━━━ 原文 ━━━

取っ捕まえた盗っ人からいたぶられた若い女性の死体を見つけた半蔵。その死体は堕胎した形跡があり、寺や神社で密かに行われている“子おろし”が関与していると睨む。管轄外の場所ではあるが、強引に潜入する半蔵。女神主を責め問いただし、男どもが若い女を買う元締めの尼寺に乗り込んでいく…!
女の身体を売り物にする畜生売。
一応規則あってのお楽しみの吉原ならまだしも、非人道的に食い物に。
性欲のおもちゃにし、棒打ちSMお遊びなどもお好みのままに。
しかし、やるからには覚悟がいる。
あの漢に見つかりでもしたら、ただでは済まねぇ。
世に蔓延る悪や犬畜生どもを問答無用の成敗。
かみそり半蔵の豪腕はさらにパワーアップ!
責め拷問もたっぷりと。
にしても今回、開幕早々何処ぞのお奉行様に楯突くわ、上役を一喝するわ、娘を亡くした老両親に暴言吐くわ、あちこち踏み込んで面倒起こすわのやりたい放題。
悪を成敗するには手段は選ばねぇ!…その大暴れっぷりこそ勝新そのものの破天荒さと醍醐味と言えるが、幾ら何でもやり過ぎでないかい…?

━━━ 利用可能なデータ ━━━

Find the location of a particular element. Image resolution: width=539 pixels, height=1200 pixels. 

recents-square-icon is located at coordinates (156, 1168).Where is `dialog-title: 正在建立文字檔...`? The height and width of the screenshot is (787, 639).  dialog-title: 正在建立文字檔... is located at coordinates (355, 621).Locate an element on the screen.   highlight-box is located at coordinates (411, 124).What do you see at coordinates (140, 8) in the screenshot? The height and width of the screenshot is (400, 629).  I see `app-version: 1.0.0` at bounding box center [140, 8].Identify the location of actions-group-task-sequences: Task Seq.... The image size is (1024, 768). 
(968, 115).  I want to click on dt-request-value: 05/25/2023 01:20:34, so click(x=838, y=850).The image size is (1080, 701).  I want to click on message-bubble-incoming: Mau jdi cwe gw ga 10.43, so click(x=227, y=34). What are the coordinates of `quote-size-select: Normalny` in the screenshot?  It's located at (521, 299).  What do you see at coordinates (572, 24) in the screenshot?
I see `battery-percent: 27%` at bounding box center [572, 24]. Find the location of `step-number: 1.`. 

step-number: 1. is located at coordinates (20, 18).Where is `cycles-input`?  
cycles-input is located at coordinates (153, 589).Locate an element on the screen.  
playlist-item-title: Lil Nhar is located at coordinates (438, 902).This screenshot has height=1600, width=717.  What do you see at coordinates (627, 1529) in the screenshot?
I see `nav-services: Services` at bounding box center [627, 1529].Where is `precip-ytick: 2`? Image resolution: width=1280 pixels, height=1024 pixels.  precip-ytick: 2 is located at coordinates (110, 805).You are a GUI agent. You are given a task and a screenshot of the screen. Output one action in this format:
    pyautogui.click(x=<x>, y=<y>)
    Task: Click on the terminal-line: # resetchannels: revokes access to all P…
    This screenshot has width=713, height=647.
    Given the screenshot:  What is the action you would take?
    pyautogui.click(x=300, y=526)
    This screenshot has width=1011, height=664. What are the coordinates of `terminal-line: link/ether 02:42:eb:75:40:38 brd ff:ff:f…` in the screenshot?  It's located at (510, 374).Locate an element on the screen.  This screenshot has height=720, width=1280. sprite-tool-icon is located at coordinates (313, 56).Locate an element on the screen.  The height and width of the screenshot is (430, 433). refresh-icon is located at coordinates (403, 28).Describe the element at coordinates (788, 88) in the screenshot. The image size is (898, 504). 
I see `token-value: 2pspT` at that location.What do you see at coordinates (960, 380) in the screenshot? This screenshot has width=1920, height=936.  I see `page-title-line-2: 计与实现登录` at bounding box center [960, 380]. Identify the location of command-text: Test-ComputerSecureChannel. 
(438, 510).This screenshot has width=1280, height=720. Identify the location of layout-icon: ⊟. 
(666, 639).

━━━

> **問題文**
原文のうち、「一応規則あってのお楽しみの吉原ならまだしも、非人道的に食い物に。」から「面倒起こすわのやりたい放題。」に至るまでの部分をすべて、一字一句違えずに書き写してください。 収集データの各行を参照する必要はありません。

> **解答**
一応規則あってのお楽しみの吉原ならまだしも、非人道的に食い物に。
性欲のおもちゃにし、棒打ちSMお遊びなどもお好みのままに。
しかし、やるからには覚悟がいる。
あの漢に見つかりでもしたら、ただでは済まねぇ。
世に蔓延る悪や犬畜生どもを問答無用の成敗。
かみそり半蔵の豪腕はさらにパワーアップ!
責め拷問もたっぷりと。
にしても今回、開幕早々何処ぞのお奉行様に楯突くわ、上役を一喝するわ、娘を亡くした老両親に暴言吐くわ、あちこち踏み込んで面倒起こすわのやりたい放題。